May
15
2008
It’s true that, for the most part, these days I’m not watching horror flicks with my kiddoes around. I have to do it late at night after they’re asleep (which is sometimes very late) and frankly, I just don’t have the “grapes.”
It stinks … but there is a lot to parenting that kicks ass, so I’ll deal with it.
Most of the horror movies I know and love were made in the past, but not all of them were in the 90’s when I was hitting the theater as a teen - or after ‘77 when I was born. Many of them were tempered favorites of the ages … Alice Sweet Alice, Monkey Shines, the Beast Within. The Thing.
It seems that each decade has it’s own flavor of horror. I’m here so you can sample a taste, not just hear about the lastest remake blockbuster.
That’s why you should bookmark me, keep coming back for more, subscribe to my RSS feed, etc. That, and to find out what’s in store for the loyal, dedicated readers of a Frightfully fun blog with some mysterious twists all its own.
Now, if you’ll excuse me, the kids are outside playing. It’s time to put a movie on…
May
01
2008

Late one night, or actually early one morning, I woke up and couldn’t get back to sleep. I clicked on the tube, and stumbled across a black and white movie featuring a baby-faced young blond actor. I couldn’t quite put my finger on it … and then, was it really? Yep, Dennis Hopper like I’d never seen him.

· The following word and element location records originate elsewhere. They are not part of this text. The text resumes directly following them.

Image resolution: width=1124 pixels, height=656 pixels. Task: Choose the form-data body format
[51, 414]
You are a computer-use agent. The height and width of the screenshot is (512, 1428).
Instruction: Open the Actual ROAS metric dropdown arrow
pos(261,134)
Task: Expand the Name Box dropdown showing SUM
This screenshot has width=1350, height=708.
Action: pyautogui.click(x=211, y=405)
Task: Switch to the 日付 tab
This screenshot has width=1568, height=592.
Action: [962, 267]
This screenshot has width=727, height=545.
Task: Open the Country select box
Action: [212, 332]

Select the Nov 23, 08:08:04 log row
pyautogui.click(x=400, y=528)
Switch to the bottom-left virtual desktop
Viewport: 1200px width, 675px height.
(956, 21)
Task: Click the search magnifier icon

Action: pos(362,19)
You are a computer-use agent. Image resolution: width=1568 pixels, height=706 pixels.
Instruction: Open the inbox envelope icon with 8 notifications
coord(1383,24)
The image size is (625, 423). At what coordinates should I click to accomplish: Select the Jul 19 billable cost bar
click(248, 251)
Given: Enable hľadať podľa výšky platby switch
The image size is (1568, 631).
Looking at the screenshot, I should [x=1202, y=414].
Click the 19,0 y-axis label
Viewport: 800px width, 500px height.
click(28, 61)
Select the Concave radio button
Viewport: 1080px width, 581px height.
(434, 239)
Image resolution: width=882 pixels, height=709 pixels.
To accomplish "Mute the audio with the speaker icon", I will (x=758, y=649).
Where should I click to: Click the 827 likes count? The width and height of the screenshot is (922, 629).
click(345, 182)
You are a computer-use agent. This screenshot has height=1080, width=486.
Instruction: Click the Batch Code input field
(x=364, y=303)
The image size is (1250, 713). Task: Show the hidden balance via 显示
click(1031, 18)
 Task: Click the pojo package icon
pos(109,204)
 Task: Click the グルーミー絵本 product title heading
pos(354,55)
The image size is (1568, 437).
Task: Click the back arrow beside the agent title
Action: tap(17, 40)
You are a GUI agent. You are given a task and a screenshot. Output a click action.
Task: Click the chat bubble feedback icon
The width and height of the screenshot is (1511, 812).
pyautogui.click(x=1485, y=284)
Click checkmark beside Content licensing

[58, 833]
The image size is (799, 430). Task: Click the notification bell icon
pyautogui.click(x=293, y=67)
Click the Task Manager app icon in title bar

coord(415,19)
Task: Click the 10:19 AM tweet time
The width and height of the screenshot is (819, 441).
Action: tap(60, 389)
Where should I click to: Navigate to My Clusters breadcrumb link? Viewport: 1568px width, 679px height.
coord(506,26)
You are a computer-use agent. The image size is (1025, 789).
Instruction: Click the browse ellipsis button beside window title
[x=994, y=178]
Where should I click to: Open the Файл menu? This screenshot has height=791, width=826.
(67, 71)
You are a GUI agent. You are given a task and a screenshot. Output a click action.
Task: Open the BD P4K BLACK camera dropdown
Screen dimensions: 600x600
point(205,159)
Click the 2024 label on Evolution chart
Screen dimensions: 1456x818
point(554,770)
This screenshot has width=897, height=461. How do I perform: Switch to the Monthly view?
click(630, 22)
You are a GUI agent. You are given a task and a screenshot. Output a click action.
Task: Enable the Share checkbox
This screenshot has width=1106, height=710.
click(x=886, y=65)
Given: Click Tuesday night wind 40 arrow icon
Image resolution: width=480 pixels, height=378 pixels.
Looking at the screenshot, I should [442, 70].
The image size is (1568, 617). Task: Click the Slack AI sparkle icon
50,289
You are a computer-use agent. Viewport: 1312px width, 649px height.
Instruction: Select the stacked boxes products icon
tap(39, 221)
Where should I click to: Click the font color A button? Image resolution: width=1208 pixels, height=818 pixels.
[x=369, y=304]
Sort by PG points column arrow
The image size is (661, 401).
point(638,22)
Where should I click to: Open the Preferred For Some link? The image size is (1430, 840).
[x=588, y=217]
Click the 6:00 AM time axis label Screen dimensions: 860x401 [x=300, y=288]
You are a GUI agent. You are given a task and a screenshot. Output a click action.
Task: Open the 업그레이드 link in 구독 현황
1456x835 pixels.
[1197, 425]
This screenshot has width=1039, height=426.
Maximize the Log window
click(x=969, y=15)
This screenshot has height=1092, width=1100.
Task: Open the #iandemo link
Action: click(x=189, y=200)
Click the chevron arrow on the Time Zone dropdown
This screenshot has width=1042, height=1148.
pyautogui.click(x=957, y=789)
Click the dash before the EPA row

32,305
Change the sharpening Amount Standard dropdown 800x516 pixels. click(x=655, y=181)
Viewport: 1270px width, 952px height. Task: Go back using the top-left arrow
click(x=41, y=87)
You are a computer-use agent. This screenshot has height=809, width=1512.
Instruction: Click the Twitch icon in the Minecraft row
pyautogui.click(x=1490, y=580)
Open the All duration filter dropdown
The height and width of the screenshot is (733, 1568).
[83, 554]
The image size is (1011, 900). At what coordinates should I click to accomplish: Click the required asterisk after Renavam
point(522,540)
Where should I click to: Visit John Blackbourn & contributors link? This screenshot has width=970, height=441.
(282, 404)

Cute. Innocent, even. And lovestruck to the point of potential madness. Delicious!
Having caught the movie several minutes in, I didn’t quite know what to expect. Soon enough there was a mysterious gypsy reading his cards, a coffee house girl warning him against his “one true love” and a beautiful, scantily clad woman with a thick accent … who turned into a murderous octopus during a dream. I couldn’t give it up.
Some of the older horror movies rely on an easily shocked audience and bad costuming, and while there is just a smidge of that in Night Tide, this really is an intellectual movie. You hope, you fear, you question. Harkened to the likings of The Twilight Zone, this really is a story that will stay with you.
Dennis Hopper plays navyman, Johnny (of course it would be “Johnny”) Drake, who meets a tempting and mysterious carnival worker while on leave. Mora (Linda Lawson) works as a mermaid in a sideshow act, but when her lovers keep turning up dead, folks begin to wonder if she’s more than just an act.
Teasing and genuine, you’ll enjoy this sumptuous black and white delight from Hopper’s early career. I know I did.